Banco Mundial prevê baixa ligeira de crescimento da economia global para 2,9%

8 janeiro 2019

Abrandamento do comércio internacional e da atividade manufatureira pressionam economia; exportação de matérias-primas estagnou; crescimento per capita será insuficiente para reduzir diferença entre economias desenvolvidas e emergentes.

O crescimento económico global deverá cair de 3% em 2018 para 2,9% em 2019.

A previsão foi avançada esta terça-feira pelo Banco Mundial. A  revisão em baixa, ainda que ligeira, deve-se ao abrandamento do comércio internacional e da atividade manufatureira. A instituição justifica ainda esta decisão com as elevadas tensões comerciais e com as pressões substanciais que algumas economias emergentes vivem nas praças financeiras.

Olhando apenas para as economias avançadas, o crescimento  deverá cair para 2% este ano.

Mercados Emergentes

A revisão em baixa, ainda que ligeira, deve-se ao abrandamento do comércio internacional e da atividade manufatureira.​​​​​​​Banco Mundial/ Ivelina Taushanova

A desaceleração da procura externa, o aumento dos custos dos empréstimos e as persistentes incertezas políticas contribuem para as novas previsões económicas dos mercados emergentes e das economias em desenvolvimento.

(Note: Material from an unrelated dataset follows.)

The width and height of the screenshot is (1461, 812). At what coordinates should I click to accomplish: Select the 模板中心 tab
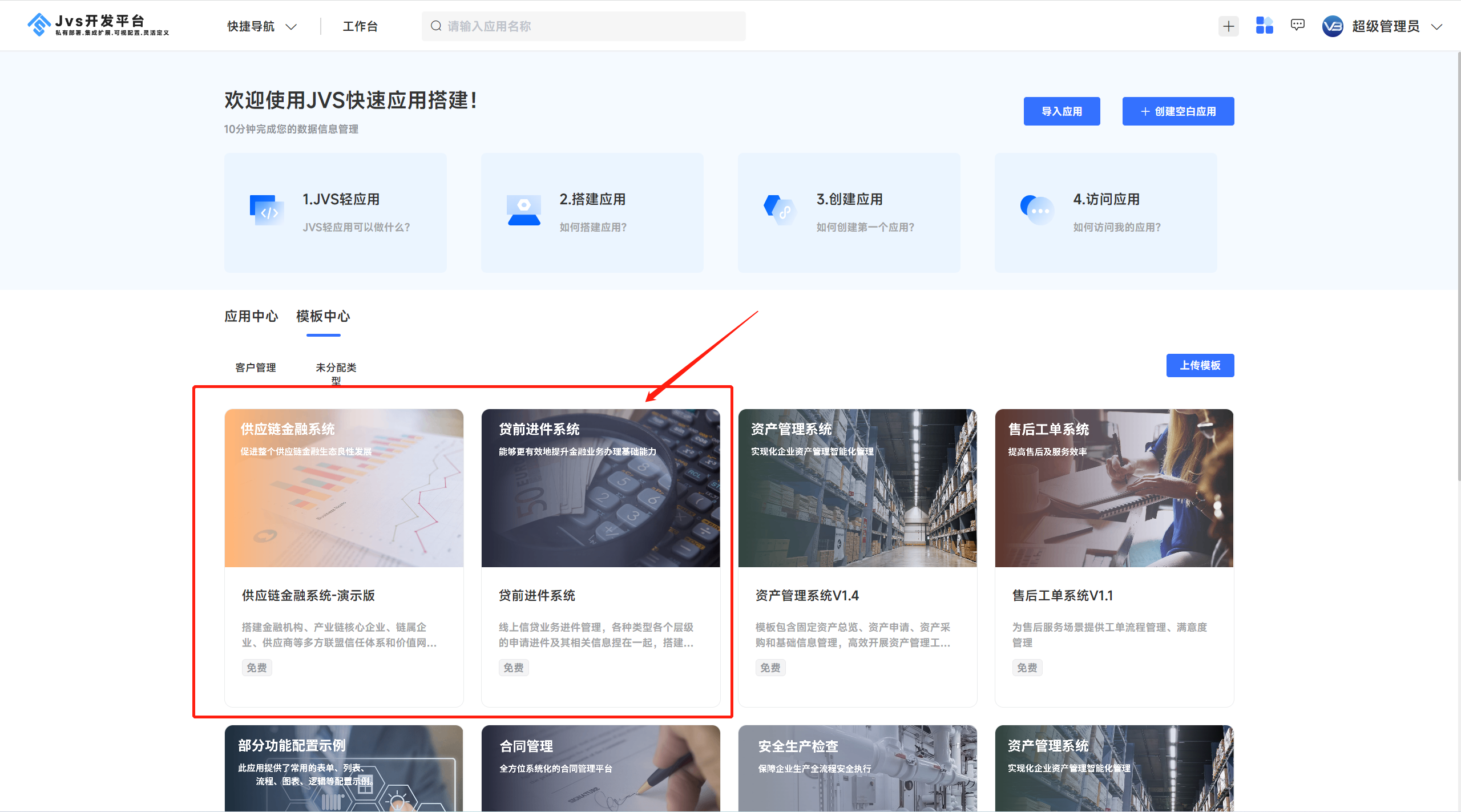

A diretora executiva do Banco Mundial, Kristalina Georgieva, afirmou que no início de 2018, a economia global estava a crescer mas “perdeu velocidade durante o ano” e a queda “pode ser ainda maior no próximo ano.”

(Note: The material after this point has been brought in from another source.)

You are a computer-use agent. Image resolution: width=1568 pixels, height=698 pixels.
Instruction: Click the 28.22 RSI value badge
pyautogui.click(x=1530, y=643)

A responsável avisa que “à medida que os obstáculos económicos e financeiros se intensificam para os países emergentes e em desenvolvimento, o progresso mundial na redução da pobreza extrema pode ser comprometido. Para manter o ímpeto, os países precisam investir em pessoas, fomentar o crescimento inclusivo e construir sociedades resilientes." 

A exportação de matérias-primas estagnou, enquanto que a sua importação está em desaceleração.

Riscos

O Banco Mundial identifica uma série de riscos que poderão travar a atividade económica. De acordo com a instituição, o agravamento do custo de empréstimos poderá reduzir os fluxos de capital e levar a um crescimento mais lento em muitos mercados emergentes e economias em desenvolvimento.

Por outro lado, o aumento ​​da dívida pública e privada poderão aumentar a vulnerabilidade e agravar as oscilações nas condições de financiamento e no sentimento do mercado. A intensificação das tensões comerciais pode resultar num crescimento global mais fraco e interromper as cadeias de valor interconectadas globalmente.